TASK | All that is wanted is the exact text of the lines below from the one with "This screenshot has height=812, width=1507." through the one with "the undo arrow", inclusive, minus any pictures.

DATA FOR THIS EXERCISE |
::::::::
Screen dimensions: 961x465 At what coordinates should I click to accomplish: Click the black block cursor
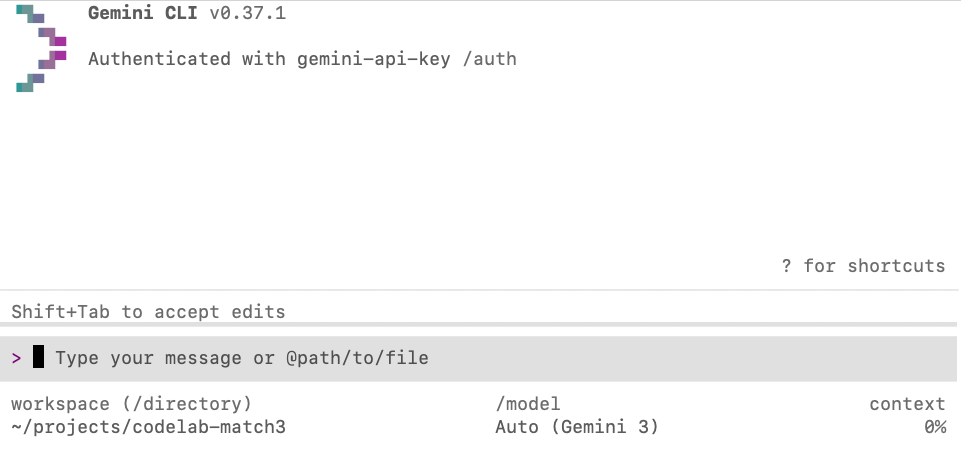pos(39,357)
::::::::
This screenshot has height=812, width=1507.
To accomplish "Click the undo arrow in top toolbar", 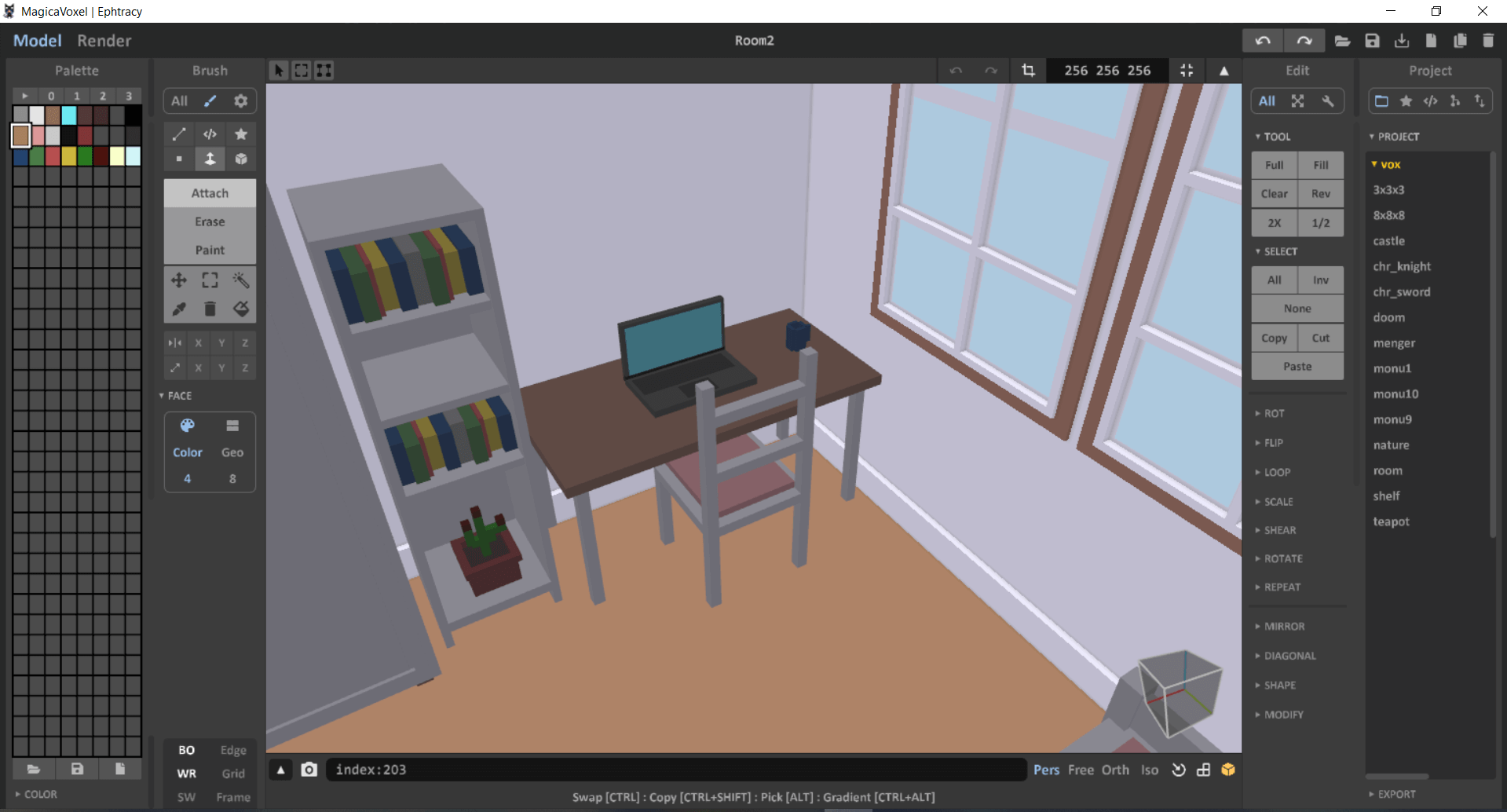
::::::::
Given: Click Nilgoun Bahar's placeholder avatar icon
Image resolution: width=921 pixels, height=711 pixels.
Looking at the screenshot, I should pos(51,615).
::::::::
OUTPUT FOR THIS EXERCISE |
This screenshot has height=812, width=1507.
To accomplish "Click the undo arrow in top toolbar", 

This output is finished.